Issues related uploading files with unicode filenames have long history with Django and Linux.

There are many stack overflow questions and blog posts on the subject already, but very few deal with solving the problem when using Supervisord and Gunicorn directly.

If you are using apache2 and mod_python you can configure your as per the docs:

https://code.djangoproject.com/wiki/django_apache_and_mod_wsgi#AdditionalTweaking

Fundamentally all fixes have the same goal: configure the environment of the server running Django to use the correct locale, so sys.getfilesystemencoding() will return 'UTF-8' instead of 'ANSI_X3.4-1968'. What makes solving this problem especially hard is there are many possible solutions and picking the right one for you situation can be difficult.

Ignore Nginx Related Advice

Since you are using Gunicorn, I am going to guess you are using Nginx and you will come across posts saying you need to add charset utf-8 to the http section in the root Nginx config file. Though doing this is probably generally a good idea, it will not solve the problem. Nginx knows nothing about Python, Django or Gunicorn, except that when it makes requests down a unix or TCP socket it gets back bytes.
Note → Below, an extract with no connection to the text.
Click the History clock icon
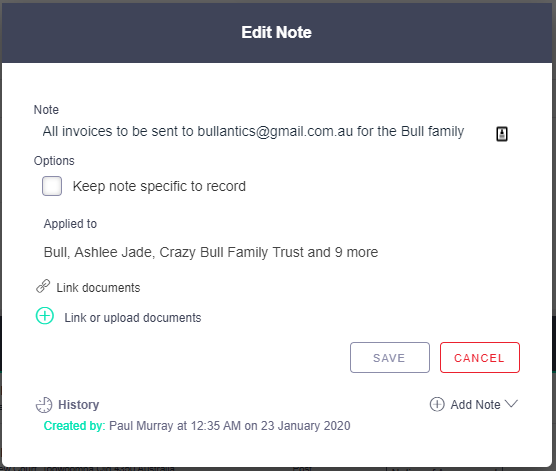 click(44, 405)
No setting in Nginx will affect the environment Python is running in.

Environment and Supervisord

The most helpful advice is to add a line similar to this:

environment=LANG=en_CA.UTF-8,LC_ALL=en_CA.UTF-8,LC_LANG=en_CA.UTF-8

To your supervisord.conf file in the [supervisord] section. Your locale maybe different.

This is good advice, but make sure that supervisor has actually read and is using this configuration directive is difficult. Supervisor tries hard not to completely restart since that means all of its processes/services will be forced to restart, but this is one situation where as far as I can tell it is necessary.

Unfortunately you cannot just do /etc/init.d/supervisord restart, since this doesn't really restart anything. You must issue a stop first, then issue a start.

You could potentially add the environment line to a specific supervisord .conf file, but that isn't supported in all versions.

You can use the following test supervisor program to help debug if your locale settings are working or not:

[program:locale]
command=python -c "import sys; print sys.getfilesystemencoding();"
directory=/
user=www-data
autostart=true
autorestart=true
redirect_stderr=True

You can adjust the settings to suit your purpose.